Xinhua zitierte später aus Xis Rede. Er habe betont, dass die derzeitigen "Schwierigkeiten und Herausforderungen" der Privatwirtschaft in China "im Allgemeinen während des Reform- und Entwicklungsprozesses und der industriellen Transformation aufgetreten sind". Dies Probleme seien aber "eher partiell als allgemein, eher vorübergehend als langfristig und eher überwindbar als unlösbar".

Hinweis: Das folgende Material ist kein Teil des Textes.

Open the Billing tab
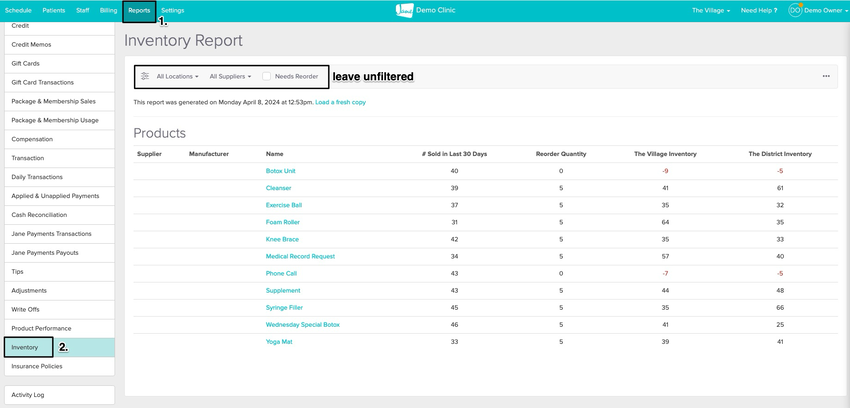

Xi habe zudem die "bedeutenden Vorteile" von Chinas sozialistischem Marktsystem gelobt, berichtete Xinhua weiter. Die Unternehmen sollten auf die Wirtschaftspolitik der Kommunistischen Partei vertrauen. Peking konzentriere sich darauf, Handelshemmnisse zu beseitigen, fairen Wettbewerb zu fördern, gegen willkürliche Geldstrafen vorzugehen und die Interessen der Unternehmen zu schützen.

In China kommt die Erholung der Wirtschaft nach dem Ende der strikten Corona-Maßnahmen nur schleppend voran. Sie hat vor allem mit einer schweren Krise des Immobiliensektors zu kämpfen, die auch zur Schwäche des inländischen Konsums beiträgt. Die geopolitischen Spannungen mit den USA trüben zudem die Stimmung der exportorientierten chinesischen Wirtschaft. US-Präsident Donald Trump hat die Zölle auf alle Produkte aus China bereits um zehn Prozentpunkte erhöht; Peking reagierte mit Gegenzöllen.

2024 war das chinesische Bruttoinlandsprodukt offiziellen Angaben zufolge um 5,0 Prozent gewachsen. Das ist mit Ausnahme der Pandemie-Jahre die schwächste Wachstumsrate seit Jahrzehnten.

Seit seinem Amtsantritt vor zehn Jahren versucht Präsident Xi, die Rolle der staatlichen Unternehmen in der zweitgrößten Volkswirtschaft der Welt zu stärken. Gleichzeitig warnte er vor der teils "ungeordneten" Ausweitung des privaten Sektors. In den vergangenen Jahren hatten die Behörden zudem speziell die Tech-Branche mit immer neuen Regeln, Strafzahlungen und auch Einschüchterungen enger an die Leine gelegt.

Der Finanzarm von Alibaba, die Ant Group, war Ende 2020 das erste große Onlineunternehmen, gegen das die chinesischen Behörden vorgingen. Sie untersagten damals den geplanten Börsengang der Ant Group. Alibaba-Gründer Jack Ma hatte zuvor öffentlich die Finanzregulierungsbehörden kritisiert. In den vergangenen Jahren hielt er sich sehr im Hintergrund.

Weitere prominente Unternehmer bei dem Zusammentreffen waren der Gründer des Batterieherstellers CATL, Robin Zeng, oder der Ko-Gründer der auf Lieferdienste spezialisierten Plattform Meituan, Wang Xing.